All of this is spot on.
 
Eh that only thing so far unwavering is my cynicism when it comes to AMD, feel a bit bad as they have made huge strides lately but still seeing them making big statements and failing to deliver so I'm not fully convinced yet they've entirely turned a new leaf.

As for nVidia while I've always been upfront that I prefer them to AMD they aren't exactly in my good books either, dropped the ball way too often over the last 6 months, driver/support quality on decline, selling what is essentially a mid-range GPU for top end prices (GTX680) with most of their line up even more over priced than usual and then while the GTX Titan is beyond what would have been the proper "GTX680" for this generation (tho not hugely) they've managed to introduce a top end card and charge 3x top end prices for it. Not to mention putting way too much effort into project SHIELD that should be devoted to other stuff.

Oh lawd, not this again. The GK104 isn't a mid range GPU. The only thing you can really say is that nVidia cut production costs so much that the GTX680 costs roughly half to manufacture compared to the GTX580 yet they've kept the price high.

This is what publication really mean when they mention mid range, as GK104 costs are typical of nVidia's mid range costs of previous generations. They aren't talking performance.
 
All of this is spot on.

Theres a new driver release coming up which has some pretty large changes under the hood so hoping its a return to form, I suspect it will bring fairly reasonable gains for the GTX Titan as well. I'm not knocking the Titan its a good card and has comparatively way more VRAM and compute, etc. capability than you'd normally find in a GeForce card in any generation but using the GTX680 for perspective just makes the prices look way out of whack.

Back on topic tho I see a lot of fancy graphics but its going to need a lot more than that to convince me.
 
Theres a new driver release coming up which has some pretty large changes under the hood so hoping its a return to form, I suspect it will bring fairly reasonable gains for the GTX Titan as well. I'm not knocking the Titan its a good card and has comparatively way more VRAM and compute, etc. capability than you'd normally find in a GeForce card in any generation but using the GTX680 for perspective just makes the prices look way out of whack.

Back on topic tho I see a lot of fancy graphics but its going to need a lot more than that to convince me.

I don't think they could convince you that their logo is red.
 
This is what publication really mean when they mention mid range, as GK104 costs are typical of nVidia's mid range costs of previous generations. They aren't talking performance.

The performance step up from previous generation is fairly mundane compared to the past to as well as many other parts of the card having more in common with mid-range capabilities.

Duff-man's spreadsheet on the specifications/die sizes/densities and so on over the past few generations also is fairly indicative.
 
The performance step up from previous generation is fairly mundane compared to the past to as well as many other parts of the card having more in common with mid-range capabilities.

The performance step up is fairly typical.

Duff-man's spreadsheet on the specifications/die sizes/densities and so on over the past few generations also is fairly indicative.

All that means is that they made a smaller GPU because making 500mm2+ wasn't sustainable.
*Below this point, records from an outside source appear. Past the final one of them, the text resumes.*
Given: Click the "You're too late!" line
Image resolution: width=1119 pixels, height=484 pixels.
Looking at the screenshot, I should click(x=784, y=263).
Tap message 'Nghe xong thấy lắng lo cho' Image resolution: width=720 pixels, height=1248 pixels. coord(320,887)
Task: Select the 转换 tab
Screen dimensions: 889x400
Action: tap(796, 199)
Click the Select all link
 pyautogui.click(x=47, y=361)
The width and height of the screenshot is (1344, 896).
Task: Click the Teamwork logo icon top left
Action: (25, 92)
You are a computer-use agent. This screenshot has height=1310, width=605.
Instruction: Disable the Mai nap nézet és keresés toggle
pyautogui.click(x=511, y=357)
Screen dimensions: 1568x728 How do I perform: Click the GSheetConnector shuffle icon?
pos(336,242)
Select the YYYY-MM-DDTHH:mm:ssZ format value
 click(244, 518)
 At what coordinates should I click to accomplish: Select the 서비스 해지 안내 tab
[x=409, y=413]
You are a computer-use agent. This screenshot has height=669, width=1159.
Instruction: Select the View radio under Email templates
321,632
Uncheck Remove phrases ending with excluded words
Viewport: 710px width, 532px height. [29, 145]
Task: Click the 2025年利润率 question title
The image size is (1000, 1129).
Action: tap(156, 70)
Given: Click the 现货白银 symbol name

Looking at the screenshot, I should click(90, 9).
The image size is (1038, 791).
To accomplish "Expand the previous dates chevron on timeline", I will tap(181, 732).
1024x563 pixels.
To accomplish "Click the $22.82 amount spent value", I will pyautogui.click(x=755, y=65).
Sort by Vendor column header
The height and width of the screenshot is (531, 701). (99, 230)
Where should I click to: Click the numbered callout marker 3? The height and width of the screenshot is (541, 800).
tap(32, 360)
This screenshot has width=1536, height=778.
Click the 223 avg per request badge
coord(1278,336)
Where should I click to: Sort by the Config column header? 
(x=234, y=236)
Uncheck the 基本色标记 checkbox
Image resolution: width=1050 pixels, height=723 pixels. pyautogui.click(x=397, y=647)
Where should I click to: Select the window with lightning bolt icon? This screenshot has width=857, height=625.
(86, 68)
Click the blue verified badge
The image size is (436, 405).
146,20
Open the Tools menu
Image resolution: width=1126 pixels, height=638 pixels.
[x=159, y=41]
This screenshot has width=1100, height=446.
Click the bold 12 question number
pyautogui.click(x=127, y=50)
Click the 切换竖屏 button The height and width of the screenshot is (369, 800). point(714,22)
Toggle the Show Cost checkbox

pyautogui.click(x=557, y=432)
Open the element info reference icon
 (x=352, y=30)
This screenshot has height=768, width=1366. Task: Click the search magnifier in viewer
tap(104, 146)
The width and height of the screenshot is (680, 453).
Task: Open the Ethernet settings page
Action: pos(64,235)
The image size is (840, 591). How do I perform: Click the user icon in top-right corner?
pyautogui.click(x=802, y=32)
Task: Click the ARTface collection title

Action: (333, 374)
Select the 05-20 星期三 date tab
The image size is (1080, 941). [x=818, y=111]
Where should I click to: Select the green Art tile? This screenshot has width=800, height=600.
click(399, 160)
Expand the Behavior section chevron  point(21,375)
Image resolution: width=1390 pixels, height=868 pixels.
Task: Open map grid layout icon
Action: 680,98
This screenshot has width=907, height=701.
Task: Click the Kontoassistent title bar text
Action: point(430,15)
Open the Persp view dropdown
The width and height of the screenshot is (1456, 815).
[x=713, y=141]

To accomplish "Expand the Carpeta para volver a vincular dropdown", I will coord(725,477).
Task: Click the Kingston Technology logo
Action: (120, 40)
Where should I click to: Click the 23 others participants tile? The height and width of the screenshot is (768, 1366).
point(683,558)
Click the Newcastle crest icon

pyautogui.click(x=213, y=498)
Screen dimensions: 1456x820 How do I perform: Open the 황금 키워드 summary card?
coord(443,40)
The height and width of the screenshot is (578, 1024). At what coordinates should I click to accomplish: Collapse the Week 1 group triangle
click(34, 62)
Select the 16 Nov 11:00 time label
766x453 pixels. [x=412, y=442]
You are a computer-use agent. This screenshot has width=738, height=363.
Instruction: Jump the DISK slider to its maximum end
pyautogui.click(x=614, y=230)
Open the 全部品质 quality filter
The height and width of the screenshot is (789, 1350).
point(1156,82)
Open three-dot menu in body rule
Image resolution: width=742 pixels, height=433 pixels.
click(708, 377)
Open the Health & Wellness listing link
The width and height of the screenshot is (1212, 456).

You know this.
 
The performance step up is fairly typical.



All that means is that they made a smaller GPU because making 500mm2+ wasn't sustainable. You know this.

Performance step up is a fair way off typical, not to be snide about it but your past posts on the performance steps from generation to generation were somewhat (tho not entirely) inaccurate I don't think your the best judge of this particular aspect of it.

Its not conclusive but its a good indication that what they made isn't what was originally intended to be a high end GPU - theres a fair gap between it and a 500mm2+ design. Pretty much every aspect of it falls fair and square into the ball park most people would have guessed at for a mid-range kepler card coming from any previous generation.